-- Record excerpts follows --
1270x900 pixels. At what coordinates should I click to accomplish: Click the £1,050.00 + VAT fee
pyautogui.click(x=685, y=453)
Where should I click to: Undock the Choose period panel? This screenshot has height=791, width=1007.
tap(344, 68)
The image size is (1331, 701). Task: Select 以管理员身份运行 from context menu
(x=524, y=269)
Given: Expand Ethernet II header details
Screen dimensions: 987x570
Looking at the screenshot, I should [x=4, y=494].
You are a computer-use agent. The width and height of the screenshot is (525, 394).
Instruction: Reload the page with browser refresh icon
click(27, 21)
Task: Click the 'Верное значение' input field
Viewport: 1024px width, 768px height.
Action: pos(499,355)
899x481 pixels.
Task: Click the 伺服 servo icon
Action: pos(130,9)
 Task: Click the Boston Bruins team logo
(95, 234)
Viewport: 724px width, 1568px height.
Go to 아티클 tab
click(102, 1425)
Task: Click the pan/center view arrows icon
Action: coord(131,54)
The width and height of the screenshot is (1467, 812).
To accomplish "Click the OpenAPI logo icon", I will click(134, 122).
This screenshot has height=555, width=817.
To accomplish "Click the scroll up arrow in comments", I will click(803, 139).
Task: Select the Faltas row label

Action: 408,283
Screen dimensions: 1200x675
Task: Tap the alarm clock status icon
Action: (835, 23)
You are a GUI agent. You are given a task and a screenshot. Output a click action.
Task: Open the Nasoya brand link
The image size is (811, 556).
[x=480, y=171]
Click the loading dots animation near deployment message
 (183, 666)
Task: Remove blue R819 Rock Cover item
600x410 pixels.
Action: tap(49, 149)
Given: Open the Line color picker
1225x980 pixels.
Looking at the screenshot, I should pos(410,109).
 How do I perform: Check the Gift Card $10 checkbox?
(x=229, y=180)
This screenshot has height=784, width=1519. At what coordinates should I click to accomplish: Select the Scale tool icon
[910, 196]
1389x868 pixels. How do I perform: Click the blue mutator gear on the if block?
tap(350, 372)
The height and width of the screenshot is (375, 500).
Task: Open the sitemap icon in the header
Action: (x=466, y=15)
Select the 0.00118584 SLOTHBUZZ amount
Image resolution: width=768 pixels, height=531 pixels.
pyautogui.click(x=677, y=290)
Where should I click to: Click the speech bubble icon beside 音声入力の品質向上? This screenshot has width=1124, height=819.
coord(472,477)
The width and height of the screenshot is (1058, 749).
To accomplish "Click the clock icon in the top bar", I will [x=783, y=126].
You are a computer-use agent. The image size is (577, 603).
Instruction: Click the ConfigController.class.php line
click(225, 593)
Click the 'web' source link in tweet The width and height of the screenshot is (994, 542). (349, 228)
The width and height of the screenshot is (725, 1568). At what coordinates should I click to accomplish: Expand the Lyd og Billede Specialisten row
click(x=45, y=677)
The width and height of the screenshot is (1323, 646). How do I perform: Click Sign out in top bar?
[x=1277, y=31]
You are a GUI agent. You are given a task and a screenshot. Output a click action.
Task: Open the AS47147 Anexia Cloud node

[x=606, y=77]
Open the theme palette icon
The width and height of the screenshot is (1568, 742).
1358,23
-- Record excerpts concluded --
## Activity:
The complete listing is to be repeated word for word.

## Reply to the exercise:
1270x900 pixels. At what coordinates should I click to accomplish: Click the £1,050.00 + VAT fee
pyautogui.click(x=685, y=453)
Where should I click to: Undock the Choose period panel? This screenshot has height=791, width=1007.
tap(344, 68)
The image size is (1331, 701). Task: Select 以管理员身份运行 from context menu
(x=524, y=269)
Given: Expand Ethernet II header details
Screen dimensions: 987x570
Looking at the screenshot, I should [x=4, y=494].
You are a computer-use agent. The width and height of the screenshot is (525, 394).
Instruction: Reload the page with browser refresh icon
click(27, 21)
Task: Click the 'Верное значение' input field
Viewport: 1024px width, 768px height.
Action: pos(499,355)
899x481 pixels.
Task: Click the 伺服 servo icon
Action: pos(130,9)
 Task: Click the Boston Bruins team logo
(95, 234)
Viewport: 724px width, 1568px height.
Go to 아티클 tab
click(102, 1425)
Task: Click the pan/center view arrows icon
Action: coord(131,54)
The width and height of the screenshot is (1467, 812).
To accomplish "Click the OpenAPI logo icon", I will click(134, 122).
This screenshot has height=555, width=817.
To accomplish "Click the scroll up arrow in comments", I will click(803, 139).
Task: Select the Faltas row label

Action: 408,283
Screen dimensions: 1200x675
Task: Tap the alarm clock status icon
Action: (835, 23)
You are a GUI agent. You are given a task and a screenshot. Output a click action.
Task: Open the Nasoya brand link
The image size is (811, 556).
[x=480, y=171]
Click the loading dots animation near deployment message
 (183, 666)
Task: Remove blue R819 Rock Cover item
600x410 pixels.
Action: tap(49, 149)
Given: Open the Line color picker
1225x980 pixels.
Looking at the screenshot, I should pos(410,109).
 How do I perform: Check the Gift Card $10 checkbox?
(x=229, y=180)
This screenshot has height=784, width=1519. At what coordinates should I click to accomplish: Select the Scale tool icon
[910, 196]
1389x868 pixels. How do I perform: Click the blue mutator gear on the if block?
tap(350, 372)
The height and width of the screenshot is (375, 500).
Task: Open the sitemap icon in the header
Action: (x=466, y=15)
Select the 0.00118584 SLOTHBUZZ amount
Image resolution: width=768 pixels, height=531 pixels.
pyautogui.click(x=677, y=290)
Where should I click to: Click the speech bubble icon beside 音声入力の品質向上? This screenshot has width=1124, height=819.
coord(472,477)
The width and height of the screenshot is (1058, 749).
To accomplish "Click the clock icon in the top bar", I will [x=783, y=126].
You are a computer-use agent. The image size is (577, 603).
Instruction: Click the ConfigController.class.php line
click(225, 593)
Click the 'web' source link in tweet The width and height of the screenshot is (994, 542). (349, 228)
The width and height of the screenshot is (725, 1568). At what coordinates should I click to accomplish: Expand the Lyd og Billede Specialisten row
click(x=45, y=677)
The width and height of the screenshot is (1323, 646). How do I perform: Click Sign out in top bar?
[x=1277, y=31]
You are a GUI agent. You are given a task and a screenshot. Output a click action.
Task: Open the AS47147 Anexia Cloud node

[x=606, y=77]
Open the theme palette icon
The width and height of the screenshot is (1568, 742).
1358,23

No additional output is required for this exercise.